Quoted passage
Victimology

Human

A review of Human by Aude

Published on May 1, 2007

Human
Aude

Exile Editions
$19.95
paper
115pp
1-55096-007-5

Human, the fifth novel by one-time Governor General’s award winner Aube, is the story of an encounter between Magali, a woman caged in a body that has been irremediably destroyed by a debilitating illness, and Jeanne, a doctor who comes to see Magali beyond the coldness of medical procedures, as an embodiment of her own loneliness. The book has been compared to Bergman’s Cries and Whispers and one has to agree that the vividness with which it conveys human solitude and misery as our sole bonding experience has a very Bergman-like feel to it.

However, by overpopulating the second part of her story with characters and subplots that only serve to move it toward its resolution, the author breaks the climate of intimacy between the two main characters she has so delicately established in the first part. This seems to be a classic case where the writer’s blind submission to the imperatives of conventional storytelling – or, for that matter, her inability to put them to good use – somehow dilutes and spoils the emotional power of the matter at hand.

That said, it feels almost unfair to judge too harshly a work that is undoubtedly sincere and at times successful in bringing us closer to, as the author puts it, “the dark and wordless zone inside the self.” mRb

Marc Kokinski is currently working on a series of graphic poems relating to the various meanings of letters and literary figures such as Nabokov.

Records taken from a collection
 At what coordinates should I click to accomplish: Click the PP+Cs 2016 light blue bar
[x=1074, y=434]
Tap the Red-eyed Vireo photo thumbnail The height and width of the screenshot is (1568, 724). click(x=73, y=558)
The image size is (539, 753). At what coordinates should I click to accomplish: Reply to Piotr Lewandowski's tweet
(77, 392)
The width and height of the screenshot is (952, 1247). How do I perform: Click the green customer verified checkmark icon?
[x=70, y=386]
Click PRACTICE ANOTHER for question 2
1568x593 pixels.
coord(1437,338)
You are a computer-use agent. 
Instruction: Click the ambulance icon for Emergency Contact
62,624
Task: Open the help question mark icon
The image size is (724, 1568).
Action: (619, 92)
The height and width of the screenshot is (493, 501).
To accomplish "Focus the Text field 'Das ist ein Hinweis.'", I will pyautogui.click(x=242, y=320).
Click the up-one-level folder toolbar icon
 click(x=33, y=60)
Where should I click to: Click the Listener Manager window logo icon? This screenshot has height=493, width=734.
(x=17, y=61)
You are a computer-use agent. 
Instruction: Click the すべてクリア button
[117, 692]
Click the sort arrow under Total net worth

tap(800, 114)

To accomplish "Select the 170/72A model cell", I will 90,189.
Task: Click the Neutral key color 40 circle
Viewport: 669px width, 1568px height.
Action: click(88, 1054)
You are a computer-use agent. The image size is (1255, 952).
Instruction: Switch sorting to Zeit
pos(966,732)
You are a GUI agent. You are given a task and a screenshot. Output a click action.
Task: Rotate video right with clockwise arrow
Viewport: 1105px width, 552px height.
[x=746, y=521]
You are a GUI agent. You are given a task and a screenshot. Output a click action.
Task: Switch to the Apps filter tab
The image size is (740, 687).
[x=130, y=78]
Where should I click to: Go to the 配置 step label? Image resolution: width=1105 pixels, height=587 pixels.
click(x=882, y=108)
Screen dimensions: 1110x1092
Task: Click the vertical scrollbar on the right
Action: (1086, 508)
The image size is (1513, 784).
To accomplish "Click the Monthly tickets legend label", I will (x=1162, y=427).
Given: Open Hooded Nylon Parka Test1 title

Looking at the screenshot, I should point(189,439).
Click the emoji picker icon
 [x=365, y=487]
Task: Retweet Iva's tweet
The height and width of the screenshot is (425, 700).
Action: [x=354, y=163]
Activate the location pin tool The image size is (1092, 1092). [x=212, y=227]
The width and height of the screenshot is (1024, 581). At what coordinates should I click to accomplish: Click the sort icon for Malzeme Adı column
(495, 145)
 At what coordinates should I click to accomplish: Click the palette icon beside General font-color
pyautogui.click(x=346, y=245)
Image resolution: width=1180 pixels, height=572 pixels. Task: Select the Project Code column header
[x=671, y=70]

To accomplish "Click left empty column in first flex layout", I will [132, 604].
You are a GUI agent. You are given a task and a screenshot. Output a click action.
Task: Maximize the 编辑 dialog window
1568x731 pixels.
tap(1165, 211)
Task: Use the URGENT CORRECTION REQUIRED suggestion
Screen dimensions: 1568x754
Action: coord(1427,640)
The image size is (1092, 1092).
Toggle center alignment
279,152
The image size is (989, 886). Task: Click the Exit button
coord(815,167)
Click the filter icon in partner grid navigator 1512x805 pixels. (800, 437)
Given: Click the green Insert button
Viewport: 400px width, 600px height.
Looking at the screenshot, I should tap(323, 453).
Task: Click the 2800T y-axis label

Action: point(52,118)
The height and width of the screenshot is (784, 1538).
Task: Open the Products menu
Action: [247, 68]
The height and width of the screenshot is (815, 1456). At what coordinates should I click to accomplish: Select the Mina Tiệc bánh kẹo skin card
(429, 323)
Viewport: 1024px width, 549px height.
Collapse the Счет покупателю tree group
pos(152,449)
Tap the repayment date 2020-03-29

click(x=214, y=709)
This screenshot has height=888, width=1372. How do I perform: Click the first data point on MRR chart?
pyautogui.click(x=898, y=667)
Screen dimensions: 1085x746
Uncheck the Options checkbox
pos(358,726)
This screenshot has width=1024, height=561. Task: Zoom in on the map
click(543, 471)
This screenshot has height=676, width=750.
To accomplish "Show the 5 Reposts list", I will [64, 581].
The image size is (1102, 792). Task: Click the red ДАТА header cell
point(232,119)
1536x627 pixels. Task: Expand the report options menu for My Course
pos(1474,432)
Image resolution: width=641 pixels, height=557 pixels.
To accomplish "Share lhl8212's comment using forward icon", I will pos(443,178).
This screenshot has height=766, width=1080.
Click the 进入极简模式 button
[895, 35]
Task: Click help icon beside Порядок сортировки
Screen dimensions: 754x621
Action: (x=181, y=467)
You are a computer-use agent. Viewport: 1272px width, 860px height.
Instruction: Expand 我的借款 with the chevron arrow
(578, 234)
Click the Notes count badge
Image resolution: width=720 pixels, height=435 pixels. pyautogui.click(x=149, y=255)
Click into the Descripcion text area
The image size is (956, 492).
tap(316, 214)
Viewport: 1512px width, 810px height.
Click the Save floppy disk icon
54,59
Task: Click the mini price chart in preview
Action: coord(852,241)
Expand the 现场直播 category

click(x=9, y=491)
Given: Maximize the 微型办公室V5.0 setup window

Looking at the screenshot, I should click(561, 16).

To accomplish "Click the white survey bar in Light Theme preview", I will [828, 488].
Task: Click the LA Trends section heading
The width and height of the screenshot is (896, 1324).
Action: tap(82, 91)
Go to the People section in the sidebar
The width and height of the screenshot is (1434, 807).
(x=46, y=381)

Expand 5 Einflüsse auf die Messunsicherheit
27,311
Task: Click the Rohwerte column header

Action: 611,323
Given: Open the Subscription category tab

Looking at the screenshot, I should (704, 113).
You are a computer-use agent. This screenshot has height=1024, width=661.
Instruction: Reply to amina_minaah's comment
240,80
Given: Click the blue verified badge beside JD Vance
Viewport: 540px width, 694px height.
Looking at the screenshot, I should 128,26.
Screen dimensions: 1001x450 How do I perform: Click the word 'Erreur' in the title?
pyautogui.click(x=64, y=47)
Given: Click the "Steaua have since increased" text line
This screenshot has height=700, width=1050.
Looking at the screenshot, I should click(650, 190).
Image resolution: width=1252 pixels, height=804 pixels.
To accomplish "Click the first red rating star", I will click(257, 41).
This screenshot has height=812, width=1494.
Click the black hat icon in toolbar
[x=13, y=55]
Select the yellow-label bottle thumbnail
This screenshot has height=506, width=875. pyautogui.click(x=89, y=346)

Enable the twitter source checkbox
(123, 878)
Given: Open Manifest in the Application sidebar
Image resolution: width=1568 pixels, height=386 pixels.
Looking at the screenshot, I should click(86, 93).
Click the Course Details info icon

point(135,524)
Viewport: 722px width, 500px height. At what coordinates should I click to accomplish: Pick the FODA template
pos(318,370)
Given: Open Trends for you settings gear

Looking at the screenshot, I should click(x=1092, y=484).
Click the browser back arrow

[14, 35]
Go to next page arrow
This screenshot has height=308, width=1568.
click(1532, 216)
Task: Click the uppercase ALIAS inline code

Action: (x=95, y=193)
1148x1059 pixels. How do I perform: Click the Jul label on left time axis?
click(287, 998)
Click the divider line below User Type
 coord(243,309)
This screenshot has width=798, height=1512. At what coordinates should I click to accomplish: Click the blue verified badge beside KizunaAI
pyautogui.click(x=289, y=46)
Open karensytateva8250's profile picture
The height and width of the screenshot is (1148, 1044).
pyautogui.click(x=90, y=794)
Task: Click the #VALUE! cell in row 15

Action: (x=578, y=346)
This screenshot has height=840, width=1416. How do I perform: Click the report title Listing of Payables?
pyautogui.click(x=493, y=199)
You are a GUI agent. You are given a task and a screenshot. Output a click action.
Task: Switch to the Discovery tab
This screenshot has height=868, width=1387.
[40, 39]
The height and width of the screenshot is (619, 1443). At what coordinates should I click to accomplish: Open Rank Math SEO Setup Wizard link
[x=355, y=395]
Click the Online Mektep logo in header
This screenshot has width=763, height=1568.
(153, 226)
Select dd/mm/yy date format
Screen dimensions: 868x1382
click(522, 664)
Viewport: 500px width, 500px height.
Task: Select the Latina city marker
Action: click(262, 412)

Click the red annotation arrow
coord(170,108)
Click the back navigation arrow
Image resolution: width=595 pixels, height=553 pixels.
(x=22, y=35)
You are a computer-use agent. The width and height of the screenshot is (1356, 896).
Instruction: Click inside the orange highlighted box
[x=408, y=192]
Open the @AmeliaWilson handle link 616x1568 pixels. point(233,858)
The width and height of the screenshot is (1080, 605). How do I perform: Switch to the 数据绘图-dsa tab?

Exercise directions
Update the review of Human from "Exile Editions" up to and including "feel to it." by replacing "Magali" with "Mathilde". Rely on the text alone.

Task solution
Exile Editions
$19.95
paper
115pp
1-55096-007-5

Human, the fifth novel by one-time Governor General’s award winner Aube, is the story of an encounter between Mathilde, a woman caged in a body that has been irremediably destroyed by a debilitating illness, and Jeanne, a doctor who comes to see Mathilde beyond the coldness of medical procedures, as an embodiment of her own loneliness. The book has been compared to Bergman’s Cries and Whispers and one has to agree that the vividness with which it conveys human solitude and misery as our sole bonding experience has a very Bergman-like feel to it.